Theorem 1: If $X$ is a metric space and $A \subseteq X$ then $A$ is compact if and only if $A$ is sequentially compact. |

Theorem 2: Let $X$ be a normed linear space. If $X$ is separable then the closed unit ball of the topological dual $X^*$ is compact and sequentially compact in the weak* topology. |

**Proof:**Since $X$ is separable it has a countable and dense subset of the closed unit ball $B_*$ of the topological dual $X^*$. Let $\{ x_n : n \in \mathbb{N} \}$ be such a set. Define a function $d : X^* \times X^* \to [0, \infty)$ for all $\varphi, \psi \in B^*$ by:

\begin{align} \quad d(\varphi, \psi) = \sum_{n=1}^{\infty} \frac{1}{2^n} | \varphi(x_n) - \psi(x_n) | \end{align}

- We note that $d$ is well-defined as if $\varphi, \psi \in B^*$ then $\| \varphi \|, \| \psi \| \leq 1$.

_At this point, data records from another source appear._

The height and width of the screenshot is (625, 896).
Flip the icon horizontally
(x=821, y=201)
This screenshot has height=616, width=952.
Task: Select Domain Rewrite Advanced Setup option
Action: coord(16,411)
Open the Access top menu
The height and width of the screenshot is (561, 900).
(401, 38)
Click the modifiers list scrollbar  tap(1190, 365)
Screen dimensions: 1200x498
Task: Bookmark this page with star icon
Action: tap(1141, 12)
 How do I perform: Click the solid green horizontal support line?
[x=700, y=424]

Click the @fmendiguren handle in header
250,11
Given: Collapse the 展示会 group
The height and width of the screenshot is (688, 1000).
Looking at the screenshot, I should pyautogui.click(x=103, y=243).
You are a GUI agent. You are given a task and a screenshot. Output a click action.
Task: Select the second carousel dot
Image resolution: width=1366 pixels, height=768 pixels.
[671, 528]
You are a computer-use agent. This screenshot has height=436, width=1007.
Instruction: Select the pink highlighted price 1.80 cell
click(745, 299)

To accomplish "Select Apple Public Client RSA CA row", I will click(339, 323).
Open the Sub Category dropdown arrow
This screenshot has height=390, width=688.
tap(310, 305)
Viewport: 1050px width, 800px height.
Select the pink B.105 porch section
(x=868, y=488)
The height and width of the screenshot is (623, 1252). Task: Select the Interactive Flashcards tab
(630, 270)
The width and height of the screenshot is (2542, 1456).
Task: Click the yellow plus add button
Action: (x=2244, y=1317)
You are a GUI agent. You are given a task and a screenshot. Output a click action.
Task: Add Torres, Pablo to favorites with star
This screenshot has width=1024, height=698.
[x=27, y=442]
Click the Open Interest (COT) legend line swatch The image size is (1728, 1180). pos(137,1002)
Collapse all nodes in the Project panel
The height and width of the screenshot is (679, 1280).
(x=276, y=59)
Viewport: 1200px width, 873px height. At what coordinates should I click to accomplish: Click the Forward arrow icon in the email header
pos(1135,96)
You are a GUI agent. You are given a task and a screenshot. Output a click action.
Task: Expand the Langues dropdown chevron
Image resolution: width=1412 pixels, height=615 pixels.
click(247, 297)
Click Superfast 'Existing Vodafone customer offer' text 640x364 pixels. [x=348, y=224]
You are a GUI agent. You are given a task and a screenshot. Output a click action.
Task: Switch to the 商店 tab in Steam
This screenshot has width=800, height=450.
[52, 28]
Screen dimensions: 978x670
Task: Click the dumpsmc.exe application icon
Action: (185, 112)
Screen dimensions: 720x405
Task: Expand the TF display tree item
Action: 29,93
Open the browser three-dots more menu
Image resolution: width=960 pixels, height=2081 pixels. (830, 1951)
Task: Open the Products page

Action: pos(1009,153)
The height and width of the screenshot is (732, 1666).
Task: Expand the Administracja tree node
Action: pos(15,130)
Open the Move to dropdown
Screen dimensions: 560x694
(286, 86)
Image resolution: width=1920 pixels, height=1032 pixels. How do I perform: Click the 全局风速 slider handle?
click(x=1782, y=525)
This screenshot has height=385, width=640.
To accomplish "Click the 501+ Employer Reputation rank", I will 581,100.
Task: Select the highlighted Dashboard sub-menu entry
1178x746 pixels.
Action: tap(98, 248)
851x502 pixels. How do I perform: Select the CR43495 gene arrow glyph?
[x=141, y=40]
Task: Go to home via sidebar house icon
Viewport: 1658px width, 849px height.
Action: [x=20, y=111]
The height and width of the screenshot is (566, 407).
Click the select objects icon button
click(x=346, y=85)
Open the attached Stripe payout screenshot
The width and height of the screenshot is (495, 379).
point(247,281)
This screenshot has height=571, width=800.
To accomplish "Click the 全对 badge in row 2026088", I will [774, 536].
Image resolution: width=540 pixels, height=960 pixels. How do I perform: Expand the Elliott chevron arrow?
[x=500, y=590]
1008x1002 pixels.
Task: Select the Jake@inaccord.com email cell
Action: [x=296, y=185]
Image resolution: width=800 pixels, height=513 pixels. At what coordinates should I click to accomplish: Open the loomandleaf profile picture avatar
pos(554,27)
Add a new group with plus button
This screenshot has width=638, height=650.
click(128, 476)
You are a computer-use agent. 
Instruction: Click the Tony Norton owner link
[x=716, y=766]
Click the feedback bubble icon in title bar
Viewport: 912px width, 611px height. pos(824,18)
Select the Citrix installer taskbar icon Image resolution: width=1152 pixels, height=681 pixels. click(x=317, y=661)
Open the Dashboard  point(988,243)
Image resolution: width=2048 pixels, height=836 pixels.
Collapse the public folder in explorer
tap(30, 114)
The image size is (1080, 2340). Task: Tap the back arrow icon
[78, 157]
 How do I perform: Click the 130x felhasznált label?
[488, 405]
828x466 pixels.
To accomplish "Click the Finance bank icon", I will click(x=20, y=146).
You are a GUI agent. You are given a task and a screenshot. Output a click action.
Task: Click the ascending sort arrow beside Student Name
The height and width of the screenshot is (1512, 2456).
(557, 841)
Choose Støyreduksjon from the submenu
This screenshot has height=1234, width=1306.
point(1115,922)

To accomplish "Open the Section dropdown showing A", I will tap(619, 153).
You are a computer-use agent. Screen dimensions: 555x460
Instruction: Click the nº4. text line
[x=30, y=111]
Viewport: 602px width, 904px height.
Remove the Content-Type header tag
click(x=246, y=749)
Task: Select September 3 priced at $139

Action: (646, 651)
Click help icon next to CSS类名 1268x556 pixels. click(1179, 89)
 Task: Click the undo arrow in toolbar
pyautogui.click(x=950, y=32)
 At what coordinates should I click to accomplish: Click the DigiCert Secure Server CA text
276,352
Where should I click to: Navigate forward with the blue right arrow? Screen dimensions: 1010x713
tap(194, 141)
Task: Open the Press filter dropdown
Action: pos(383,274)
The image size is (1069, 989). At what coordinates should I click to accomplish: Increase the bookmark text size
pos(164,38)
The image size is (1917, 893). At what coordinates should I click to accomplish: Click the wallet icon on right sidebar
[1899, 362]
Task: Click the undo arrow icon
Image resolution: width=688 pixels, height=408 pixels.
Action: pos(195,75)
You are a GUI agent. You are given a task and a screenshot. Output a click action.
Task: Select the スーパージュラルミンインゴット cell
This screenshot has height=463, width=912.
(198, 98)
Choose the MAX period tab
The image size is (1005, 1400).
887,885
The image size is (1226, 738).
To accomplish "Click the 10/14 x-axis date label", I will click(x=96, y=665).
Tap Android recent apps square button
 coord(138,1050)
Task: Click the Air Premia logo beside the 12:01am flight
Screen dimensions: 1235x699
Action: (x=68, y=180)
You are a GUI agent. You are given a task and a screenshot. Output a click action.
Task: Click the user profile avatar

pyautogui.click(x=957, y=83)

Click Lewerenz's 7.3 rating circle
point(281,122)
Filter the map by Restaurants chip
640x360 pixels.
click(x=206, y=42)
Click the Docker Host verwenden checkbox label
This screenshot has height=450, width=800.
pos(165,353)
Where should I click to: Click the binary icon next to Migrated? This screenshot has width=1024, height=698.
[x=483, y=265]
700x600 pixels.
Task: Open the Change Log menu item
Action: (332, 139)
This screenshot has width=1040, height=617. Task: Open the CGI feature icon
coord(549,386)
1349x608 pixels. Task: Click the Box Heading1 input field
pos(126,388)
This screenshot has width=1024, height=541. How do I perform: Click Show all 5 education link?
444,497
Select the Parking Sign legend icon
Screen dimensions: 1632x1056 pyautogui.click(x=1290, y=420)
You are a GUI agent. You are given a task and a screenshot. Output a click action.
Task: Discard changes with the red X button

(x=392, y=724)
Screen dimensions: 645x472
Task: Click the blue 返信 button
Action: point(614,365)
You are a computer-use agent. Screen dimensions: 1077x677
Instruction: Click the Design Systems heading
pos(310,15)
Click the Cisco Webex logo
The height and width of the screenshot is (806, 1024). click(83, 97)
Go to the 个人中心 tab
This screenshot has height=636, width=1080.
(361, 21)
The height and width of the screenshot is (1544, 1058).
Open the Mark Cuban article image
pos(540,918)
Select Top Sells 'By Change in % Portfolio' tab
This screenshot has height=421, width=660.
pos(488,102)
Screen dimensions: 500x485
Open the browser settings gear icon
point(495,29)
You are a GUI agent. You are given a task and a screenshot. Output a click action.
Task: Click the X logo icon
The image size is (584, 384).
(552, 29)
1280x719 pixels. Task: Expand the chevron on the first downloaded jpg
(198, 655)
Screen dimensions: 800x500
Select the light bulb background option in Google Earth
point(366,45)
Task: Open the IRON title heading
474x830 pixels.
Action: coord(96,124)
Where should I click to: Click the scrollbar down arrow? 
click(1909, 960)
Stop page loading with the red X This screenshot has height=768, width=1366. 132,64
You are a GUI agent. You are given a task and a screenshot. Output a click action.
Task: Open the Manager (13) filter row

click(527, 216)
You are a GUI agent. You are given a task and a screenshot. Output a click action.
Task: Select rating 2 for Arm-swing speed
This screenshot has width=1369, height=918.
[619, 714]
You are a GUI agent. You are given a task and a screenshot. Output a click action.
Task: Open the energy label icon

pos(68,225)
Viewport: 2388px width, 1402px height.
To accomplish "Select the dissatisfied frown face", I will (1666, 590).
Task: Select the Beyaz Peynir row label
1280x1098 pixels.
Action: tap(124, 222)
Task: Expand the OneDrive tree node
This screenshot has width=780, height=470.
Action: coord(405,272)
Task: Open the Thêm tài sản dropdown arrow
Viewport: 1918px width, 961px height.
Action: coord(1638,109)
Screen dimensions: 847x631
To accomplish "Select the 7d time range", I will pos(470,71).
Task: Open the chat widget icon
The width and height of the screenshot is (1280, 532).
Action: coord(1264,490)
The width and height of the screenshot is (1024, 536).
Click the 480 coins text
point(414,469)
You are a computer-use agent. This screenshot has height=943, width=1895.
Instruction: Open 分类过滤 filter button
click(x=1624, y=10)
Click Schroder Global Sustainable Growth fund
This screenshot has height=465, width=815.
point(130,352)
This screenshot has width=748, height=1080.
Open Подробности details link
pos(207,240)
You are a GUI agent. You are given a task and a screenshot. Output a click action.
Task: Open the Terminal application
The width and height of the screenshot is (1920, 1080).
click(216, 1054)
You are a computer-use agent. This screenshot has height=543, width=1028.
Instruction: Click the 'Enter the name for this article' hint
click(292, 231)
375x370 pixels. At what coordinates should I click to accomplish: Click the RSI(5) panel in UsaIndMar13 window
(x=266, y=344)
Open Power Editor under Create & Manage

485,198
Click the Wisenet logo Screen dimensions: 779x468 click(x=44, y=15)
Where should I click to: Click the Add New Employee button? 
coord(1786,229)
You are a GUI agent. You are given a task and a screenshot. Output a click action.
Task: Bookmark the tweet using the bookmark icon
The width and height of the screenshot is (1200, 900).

- We first show that $d$ is a metric on $X^*$.

**(1) Showing that $d(\varphi, \psi) = 0$ if and only if $\varphi = \psi$:**Suppose that $d(\varphi, \psi) = 0$. Then $\varphi(x_n) = \psi(x_n)$ for all $n \in \mathbb{N}$. Let $x \in X$ and let $\epsilon > 0$ be given.. Since $\{ x_n : n \in \mathbb{N} \}$ is dense in $X$, there exists $n \in \mathbb{N}$ such that:

\begin{align} \quad | \varphi(x) - \varphi(x_n) | < \frac{\epsilon}{2} \quad \mathrm{and} \quad | \psi(x) - \psi(x_n) | < \frac{\epsilon}{2} \end{align}

- Therefore we have that:

\begin{align} \quad | \varphi(x) - \psi(x) | \leq \underbrace{| \varphi(x) - \varphi(x_n) |}_{< \frac{\epsilon}{2}} + \underbrace{| \varphi(x_n) - \psi(x_n) |}_{=0} + \underbrace{| \psi(x_n) - \psi(x) |}_{< \frac{\epsilon}{2}} < \epsilon \end{align}

- Since $\epsilon$ is arbitrary we see that $\varphi(x) = \psi(x)$ for all $x \in X$. So $\varphi = \psi$.

- On the other hand, if $\varphi = \psi$ then trivially $d(\varphi, \psi) = 0$.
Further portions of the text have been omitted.